The relationship between alcohol intake and the risk for gastric cancer is not fully understood. The association between alcohol consumption and the risk for gastric cancer was investigated in the Korean population with the ALDH2 genotype.
From 2003 to 2008, 445 patients with gastric cancer and 370 control subjects ≥50 years of age were included in the analysis. Logistic regression models including age, gender, education, smoking and drinking status, Helicobacter pylori infection and ALDH2 genotype were evaluated to estimate the adjusted odds ratios (ORs) for the development of gastric cancer.
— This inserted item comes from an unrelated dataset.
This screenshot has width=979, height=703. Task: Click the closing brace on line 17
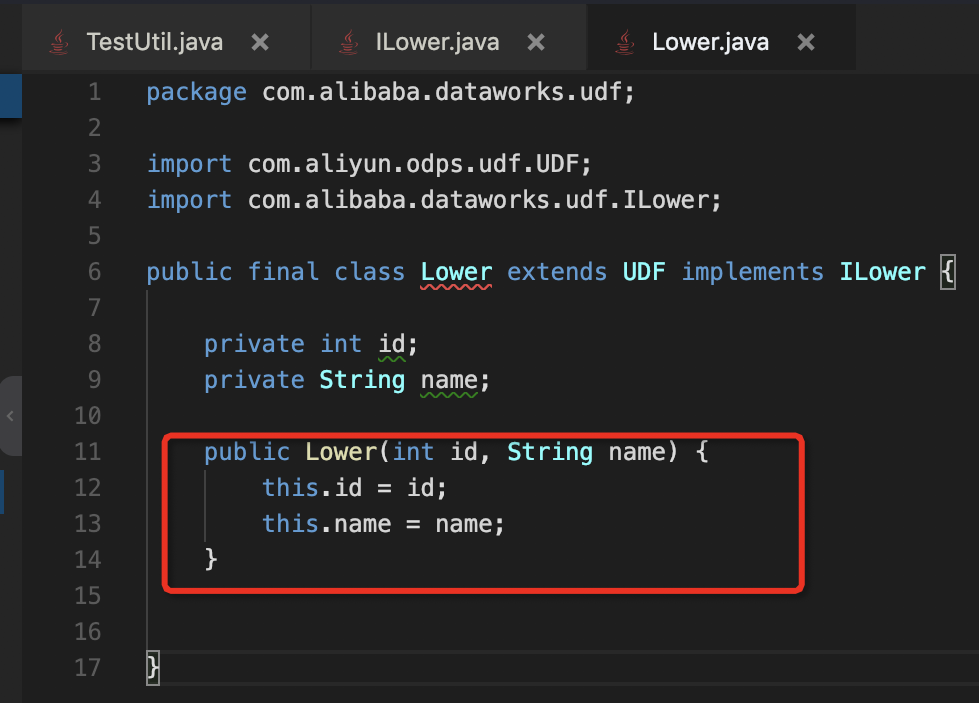(x=153, y=667)
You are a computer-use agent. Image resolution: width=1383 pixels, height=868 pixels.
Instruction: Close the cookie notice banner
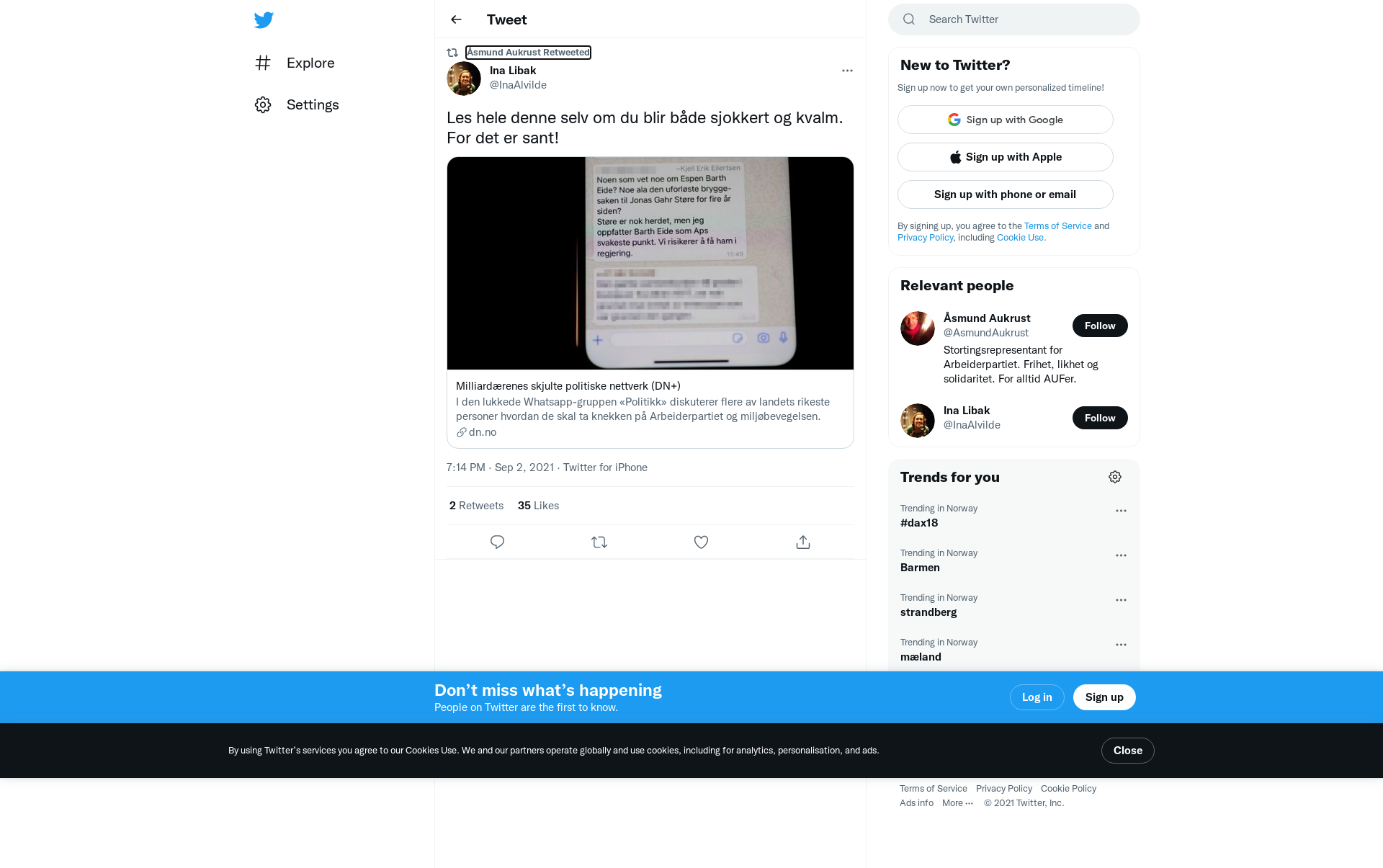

For all subjects, the risk for gastric cancer was increased in ex-drinkers [OR 1.68, 95% confidence interval (CI) 1.07–2.64], but not in current drinkers. Subjects with inactive ALDH2 *2 allele(s) showed a lower level of alcohol consumption than ALDH2 *1/*1 homozygotes (P < 0.001). Among the ALDH2 *1/*2 carriers (n = 243), current/ex-drinkers had a significantly increased risk for gastric cancer compared with never/rare drinkers (OR 2.80, 95% CI 1.51–5.19). Among heavy drinkers (n = 115), ALDH2 *1/*2 heterozygotes had a 4-fold increased risk for gastric cancer compared with *1/*1 homozygotes (OR 4.26, 95% CI 1.10–16.47); however, no risk increase was seen among never/rare drinkers.
A dose–response association between alcohol intake and the risk for gastric cancer was not observed. However, ALDH2 polymorphisms were found to modify the susceptibility to the development of gastric cancer associated with alcohol intake, especially in case of ALDH2 *1/*2 genotype. The findings suggest an alcohol–ALDH2 genotype interaction in gastric carcinogenesis.